- Interactive map of McQueen Shell Ring
- Type: Shell ring
- Location: Saint Catherine's Island, Georgia
- Region: United States

= McQueen Shell Ring =

Archaeological site in Georgia, US

The McQueen Shell Ring is a Late Archaic archaeological site on St. Catherines Island on the coast of Georgia, known for a quantity of copper artifacts recovered during excavations. This Late Archaic site was constructed between 2300 and 1800 (calendar) BC. Excavation findings include a conical pit, sheet copper, and calcined human and animal bones. The shell ring is one of a many structures found along the coast of the southeastern United States that were built primarily of oyster and clam shells. The copper artifacts have been analyzed at the Elemental Analysis Facility at the Chicago Field Museum of Natural History.

== Background ==
Excavation data from the shell rings, including those on St.
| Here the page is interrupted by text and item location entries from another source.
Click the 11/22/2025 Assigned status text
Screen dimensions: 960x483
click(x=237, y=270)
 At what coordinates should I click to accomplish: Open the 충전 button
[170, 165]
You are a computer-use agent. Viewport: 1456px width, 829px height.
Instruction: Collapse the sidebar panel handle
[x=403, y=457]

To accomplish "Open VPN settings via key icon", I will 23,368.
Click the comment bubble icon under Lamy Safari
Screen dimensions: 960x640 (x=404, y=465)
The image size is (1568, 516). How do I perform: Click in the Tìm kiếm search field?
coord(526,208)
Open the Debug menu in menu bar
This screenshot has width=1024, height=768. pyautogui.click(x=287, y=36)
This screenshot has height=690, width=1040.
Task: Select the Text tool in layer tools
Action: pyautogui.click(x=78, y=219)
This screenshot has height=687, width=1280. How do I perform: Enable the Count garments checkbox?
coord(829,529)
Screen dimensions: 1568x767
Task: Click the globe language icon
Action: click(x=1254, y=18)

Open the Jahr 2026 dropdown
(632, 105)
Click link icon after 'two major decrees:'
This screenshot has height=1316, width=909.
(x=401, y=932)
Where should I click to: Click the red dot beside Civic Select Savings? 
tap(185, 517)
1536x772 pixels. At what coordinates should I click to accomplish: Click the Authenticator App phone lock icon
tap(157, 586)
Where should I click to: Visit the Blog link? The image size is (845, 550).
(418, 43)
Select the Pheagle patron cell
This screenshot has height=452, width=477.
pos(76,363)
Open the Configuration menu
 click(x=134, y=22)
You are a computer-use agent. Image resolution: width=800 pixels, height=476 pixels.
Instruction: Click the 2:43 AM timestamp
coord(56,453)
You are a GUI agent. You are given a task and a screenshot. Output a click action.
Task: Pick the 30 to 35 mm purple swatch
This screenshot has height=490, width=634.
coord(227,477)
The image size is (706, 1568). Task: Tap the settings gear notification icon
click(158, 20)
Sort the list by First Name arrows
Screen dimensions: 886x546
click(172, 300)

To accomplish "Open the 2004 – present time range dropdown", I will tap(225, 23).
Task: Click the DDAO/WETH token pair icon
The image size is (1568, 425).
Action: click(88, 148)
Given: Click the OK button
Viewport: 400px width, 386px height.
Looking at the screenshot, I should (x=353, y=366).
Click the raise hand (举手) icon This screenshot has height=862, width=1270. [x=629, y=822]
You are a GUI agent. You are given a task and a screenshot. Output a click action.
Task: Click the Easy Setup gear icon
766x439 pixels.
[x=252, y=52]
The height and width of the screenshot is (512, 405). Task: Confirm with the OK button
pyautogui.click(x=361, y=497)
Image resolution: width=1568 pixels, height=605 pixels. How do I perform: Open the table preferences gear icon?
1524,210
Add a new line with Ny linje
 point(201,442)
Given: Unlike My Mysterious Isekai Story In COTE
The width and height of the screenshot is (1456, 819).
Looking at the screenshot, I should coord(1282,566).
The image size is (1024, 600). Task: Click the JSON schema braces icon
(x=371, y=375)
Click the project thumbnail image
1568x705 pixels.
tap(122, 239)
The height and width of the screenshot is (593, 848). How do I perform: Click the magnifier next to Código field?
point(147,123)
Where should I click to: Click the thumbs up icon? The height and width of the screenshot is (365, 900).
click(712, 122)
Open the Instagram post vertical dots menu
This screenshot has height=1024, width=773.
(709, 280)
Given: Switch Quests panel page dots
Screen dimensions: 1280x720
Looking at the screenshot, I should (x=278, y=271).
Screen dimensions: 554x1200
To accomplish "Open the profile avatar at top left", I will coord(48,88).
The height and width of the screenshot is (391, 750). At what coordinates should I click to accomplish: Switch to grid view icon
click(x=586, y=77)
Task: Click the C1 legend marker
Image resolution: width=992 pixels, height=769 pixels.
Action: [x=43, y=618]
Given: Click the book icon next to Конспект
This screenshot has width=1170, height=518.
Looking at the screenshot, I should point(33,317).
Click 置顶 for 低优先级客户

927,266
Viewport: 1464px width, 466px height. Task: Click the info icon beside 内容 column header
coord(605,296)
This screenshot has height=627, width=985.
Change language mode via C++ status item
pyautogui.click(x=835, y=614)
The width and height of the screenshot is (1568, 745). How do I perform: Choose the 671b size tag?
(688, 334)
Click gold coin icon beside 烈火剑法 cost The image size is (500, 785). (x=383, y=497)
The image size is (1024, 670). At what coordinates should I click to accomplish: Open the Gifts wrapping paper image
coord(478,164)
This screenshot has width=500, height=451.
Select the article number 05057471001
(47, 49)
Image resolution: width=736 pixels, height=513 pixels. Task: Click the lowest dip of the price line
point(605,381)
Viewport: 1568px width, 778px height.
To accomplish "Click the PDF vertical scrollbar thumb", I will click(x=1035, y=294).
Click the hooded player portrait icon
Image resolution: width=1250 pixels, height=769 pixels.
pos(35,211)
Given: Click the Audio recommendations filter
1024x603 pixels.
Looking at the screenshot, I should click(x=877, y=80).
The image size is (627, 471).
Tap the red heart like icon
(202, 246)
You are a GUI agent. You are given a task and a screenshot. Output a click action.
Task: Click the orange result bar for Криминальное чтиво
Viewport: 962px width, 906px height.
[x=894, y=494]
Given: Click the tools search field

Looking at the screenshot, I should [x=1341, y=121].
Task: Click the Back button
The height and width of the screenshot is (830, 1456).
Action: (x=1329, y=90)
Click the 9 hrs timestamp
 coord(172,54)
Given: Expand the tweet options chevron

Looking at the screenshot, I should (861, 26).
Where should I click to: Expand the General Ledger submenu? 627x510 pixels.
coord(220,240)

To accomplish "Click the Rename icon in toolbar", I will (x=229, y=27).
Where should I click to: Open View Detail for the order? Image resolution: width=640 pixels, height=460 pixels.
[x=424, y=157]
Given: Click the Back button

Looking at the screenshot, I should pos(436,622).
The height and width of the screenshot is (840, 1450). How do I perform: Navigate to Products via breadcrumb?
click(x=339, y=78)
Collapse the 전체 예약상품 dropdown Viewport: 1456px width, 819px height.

Catherines Island, suggests a steady flow of individuals and materials in and out of these rings, indicating complex social dynamics.

A significant finding at the McQueen Shell Ring concerns the storage practices used by hunter-gatherers, which shed light on their collection, storage, processing, and consumption practices. Although there have been few excavations at McQueens Shell Ring, they have provided evidence about these cultures including bones, trash pits, and burials sites. Some artifacts are housed at the Fernbank Museum of Natural History in Atlanta, Georgia.

== Findings ==
The analysis and discussion regarding copper found in the McQueen Shell ring provides information about probable sources of the copper, including the Minong Mine site on Isle Royale, the most probable source for over twelve artifacts. Analysis shows that other fragments were sourced from as far away as the central Appalachians, and the Canadian Maritimes. The McQueen copper fragments are more similar to themselves than any other analyzed sources. Later mining activity and geological processes have impacted the ability to source and document copper studies.

In addition to copper, pits contained crushed shells, one piece of Late Archaic Pottery, and fragments of charcoal. Additional excavations showed multiple shells such as clams, mussels, whelks, and periwinkles. Most notably, there were whole clam shells and substantial bone fragments.

These shell rings also showed evidence of ceremonial villages where the residents held intermittent gatherings and ceremonies, explaining why living structures were not found. Theories include people from nearby villages traveling here for ceremonial visits for special events and not habitation. Native American and Indigenous communities used shell rings for a variety of reasons, including residential villages, gathering points, and ceremonies.